"I agree. Call and make an appointment. I'll find some good photos of Boyd."
"Okay. Thanks, Octavia."
I ended the call and hope fluttered in my chest. If the test was negative, I could try to repair things with Dylan. And if the test was positive…
I'd cross that bridge when I came to it.
November 11, Tuesday
warehouse proofthe proof level of bourbon as it comes out of the barrel
THE LABoccupied the same sterile building where I'd accompanied Tom Feldon weeks ago, though walking through the entrance alone felt entirely different, armed with a thumb drive of a dozen photographs of Boyd Biggs that Octavia had managed to find.
The receptionist checked me in with professional efficiency, and within minutes I found myself in a small examination room with a lab technician named Miranda. She was younger than I'd expected, maybe early thirties, with her hair pulled back in a practical ponytail and kind eyes behind wire-rimmed glasses.
"So we'll be doing facial mapping today," Miranda said, setting up a specialized camera on a tripod. "The process is straightforward. I'll photograph your face from multiple angles—front, both profiles, various tilts. The camera captures measurements down to fractions of a millimeter."
I nodded, my throat too tight to speak.
"Have a seat here." She gestured to a stool positioned in front of a white backdrop. "Try to keep your expression neutral—no smiling or frowning. We want your face in its natural resting state."
I perched on the stool, hyperaware of every muscle in my face.
Miranda adjusted the camera height, then held out her hand. "And you brought the comparison photographs?"
I handed over the thumb drive with trembling fingers. She inserted the drive and pulled up the images of Boyd Biggs ranging from a high school senior portrait to more recentphotographs. I had studied the photos ad nauseum, fascinated by how his face had aged over the years. He was still a handsome man.
Miranda studied the first photograph, her expression pleasant and professional. Then something shifted. Her eyes widened slightly.
"Wait, is this Boyd—" She stopped mid-sentence, her gaze flicking from the photo to my face and back again. Her mouth opened, then closed. "Never mind."
My stomach dropped. She recognized him. Of course she recognized him. Boyd Biggs was all over the media in central Kentucky.
Miranda set the photographs aside, her cheeks flushed. "I apologize. That was unprofessional." She busied herself with camera adjustments, not meeting my eyes. "I need to remind you that everything we do here is completely confidential. All DNA analysis, facial recognition, paternity testing—it's all protected under medical privacy laws. Nothing leaves this lab without your explicit written consent."
The reassurance should have been comforting, but my heart hammered against my ribs. She knew. She'd put two and two together in an instant. A nobody tour guide submitting Boyd Biggs's photographs for facial recognition testing—the implication was obvious.

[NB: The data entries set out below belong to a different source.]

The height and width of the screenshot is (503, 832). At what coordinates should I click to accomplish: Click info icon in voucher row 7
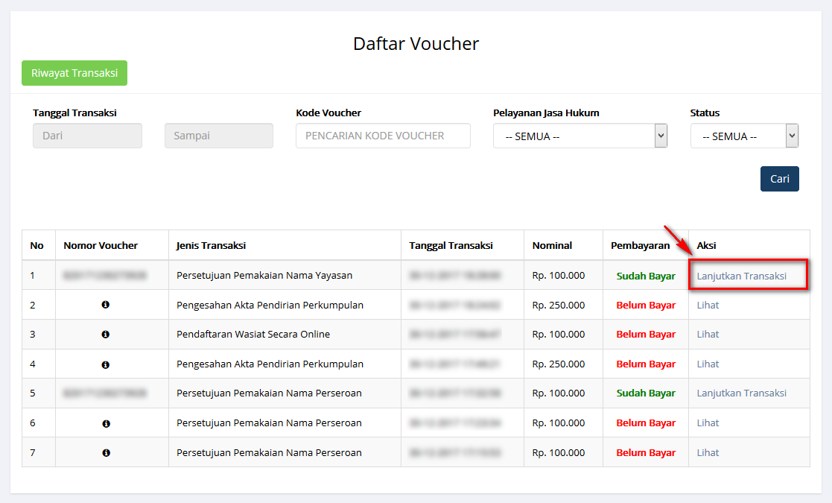(x=106, y=452)
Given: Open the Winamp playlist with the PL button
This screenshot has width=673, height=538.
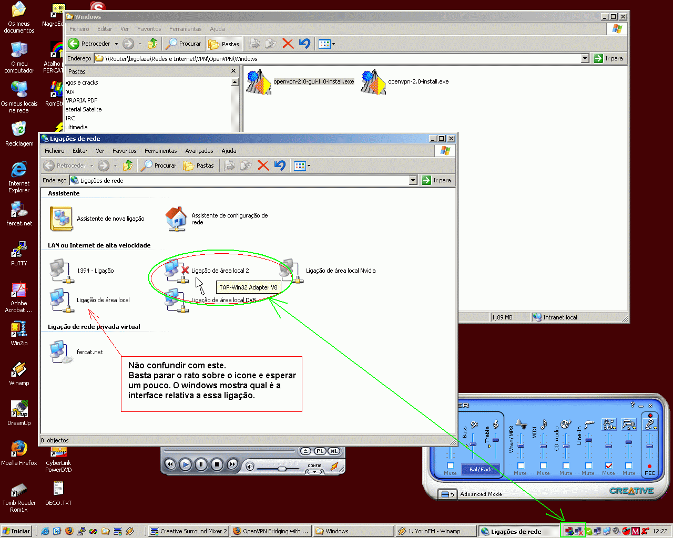Looking at the screenshot, I should (x=320, y=451).
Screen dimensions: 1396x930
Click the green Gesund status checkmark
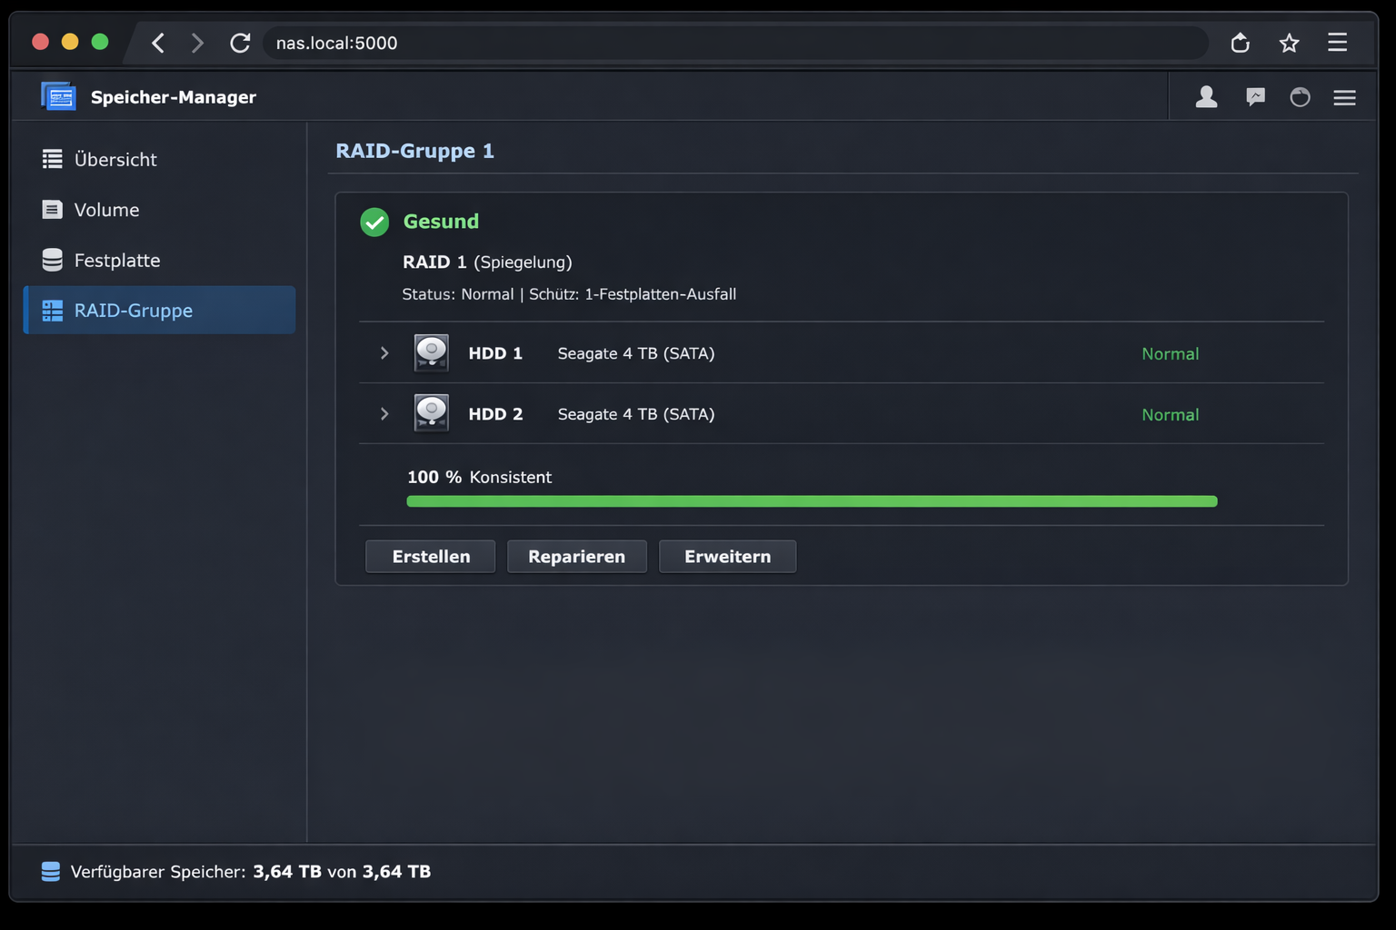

I wanted to believe her. Needed to believe her. But paranoia gnawed at my composure. What if she mentioned it to a coworker over coffee? What if she told a friend about the interesting case that came through the lab? What if word somehow filtered back to the Biggs family before I had answers?
I'd already handed over the photographs. Already committed to this course of action. There was no turning back now.

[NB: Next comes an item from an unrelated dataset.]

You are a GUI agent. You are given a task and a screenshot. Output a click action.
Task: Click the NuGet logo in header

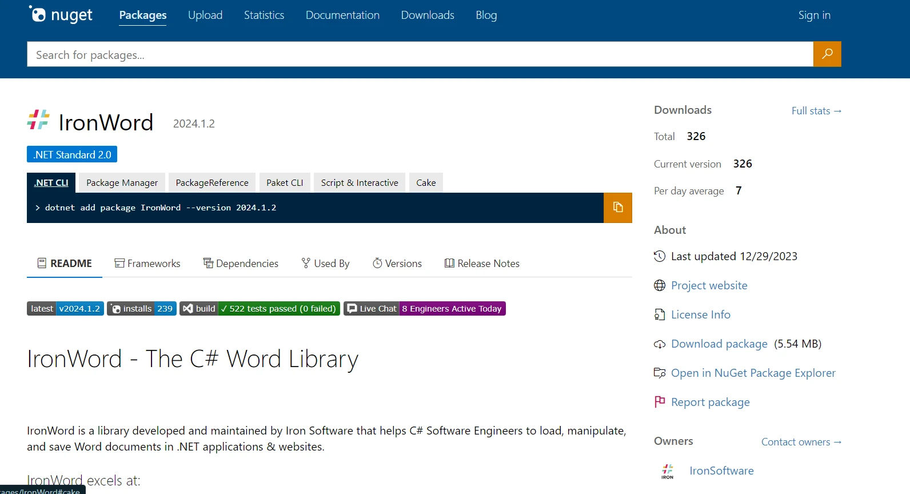click(61, 15)
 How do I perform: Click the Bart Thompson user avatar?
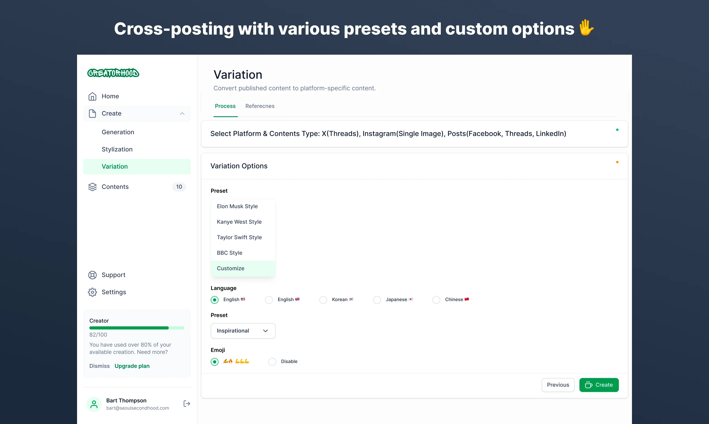[94, 404]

"Let's get started." Miranda returned to the camera, her professional mask firmly in place. "Look straight at the lens. Keep your face relaxed."
I stared into the camera's dark eye while it clicked and whirred, capturing my bone structure, my genetic inheritance, the features that might or might not match Boyd Biggs's DNA. Each photograph felt like evidence being collected at a crime scene.

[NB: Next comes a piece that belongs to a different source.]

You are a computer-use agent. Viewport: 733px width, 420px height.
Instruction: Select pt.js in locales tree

"Turn your head slowly to the right. Good. Now the left."
Miranda worked methodically, adjusting angles and lighting, taking dozens of shots. The whole process took maybe twenty minutes, but it felt like hours. Sweat dampened my palms despite the room's clinical coolness.
"All finished." Miranda powered down the camera. "The analysis takes a few days. We'll call you when the results are ready."
Days to wait and wonder and worry about whether I'd just made a catastrophic mistake trusting this lab tech with information that could implode multiple lives.
I stood on shaky legs. "Thank you."
"Of course." Miranda's smile was kind but careful, maintaining that professional distance. "We'll be in touch soon."
I left the lab and sat in my van for several long minutes, gripping the steering wheel and staring at nothing. The photographs of Boyd Biggs remained in that building, being fed into algorithms that would compare his features to mine. The secret I'd been guarding so carefully was now in the hands of strangers.